Even now, they say, when she’s gone.
Her best friend Kayla Prokopchuk said Wednesday that Gilbert’s organs have been donated.
“That is so her,” Prokopchuk said.
Gilbert and Prokopchuk attended Miles Macdonell Collegiate together and had been friends since Grade 7.
“She had such a beauty about her that was simple and elegant,” Prokopchuk wrote on an online memorial and tribute site. “She was beautiful inside and out and she loved her friends and family and anyone who walked into her life.”
Gilbert worked three jobs, including Stella’s Bakery & Cafe on Sherbrook, while taking environmental science and biology. At her other two part time jobs, as a box-office employee at Cinematheque in The Exchange and Generation Green at The Forks, she was known by the nickname “Granola Girl” because of her devotion to the environment.
On the afternoon she was fatally injured, Gilbert had worked at Generation Green until 2:30 p.m., according to owner Sherry Sobey.

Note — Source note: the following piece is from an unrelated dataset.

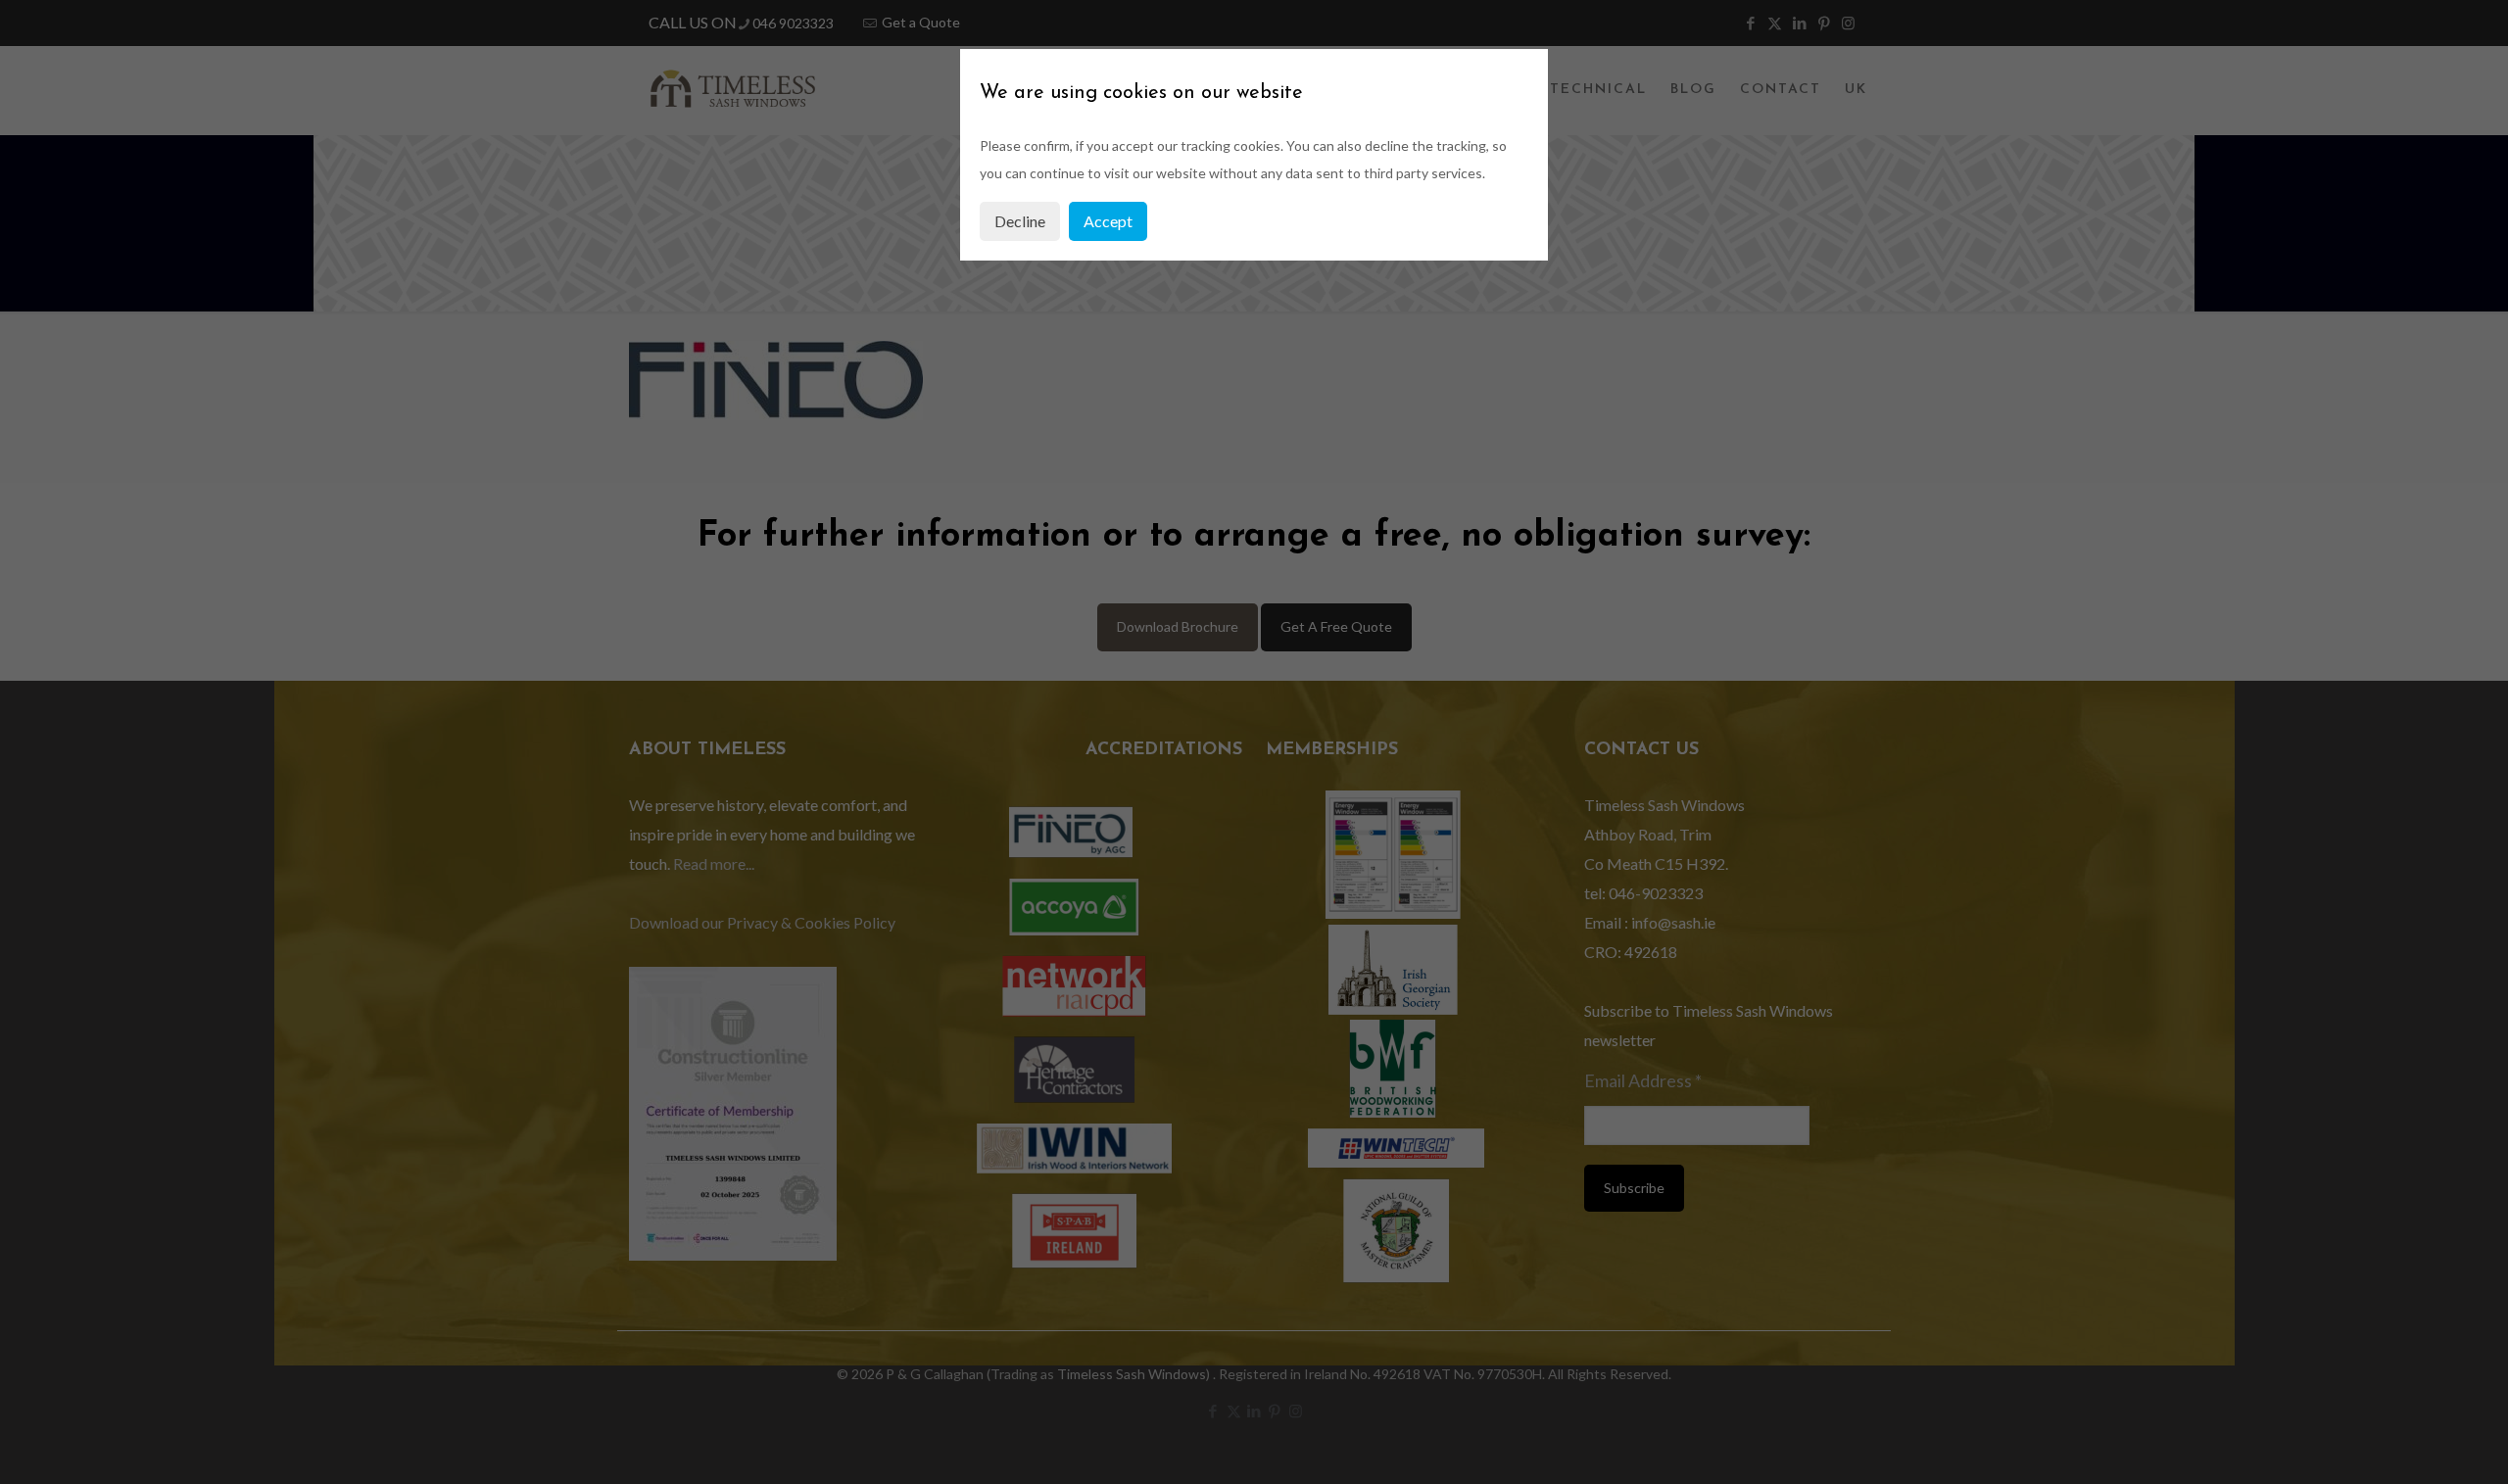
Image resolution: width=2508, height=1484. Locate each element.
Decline (1019, 221)
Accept (1108, 221)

Police reported that at about 5:30 p.m. she was struck by an eastbound vehicle as she was crossing the eastbound lanes of Broadway.
A 25-year-old male was arrested at the scene and later released without charge pending further investigation, according to police.
Members of the Central Traffic Unit are continuing with the investigation. Anyone with information regarding this incident is asked to call investigators at 204-986-6271.
A celebration of her Amy Gilbert’s life will be held at 1 p.m. Saturday at the Hotel Fort Garry, 7th floor.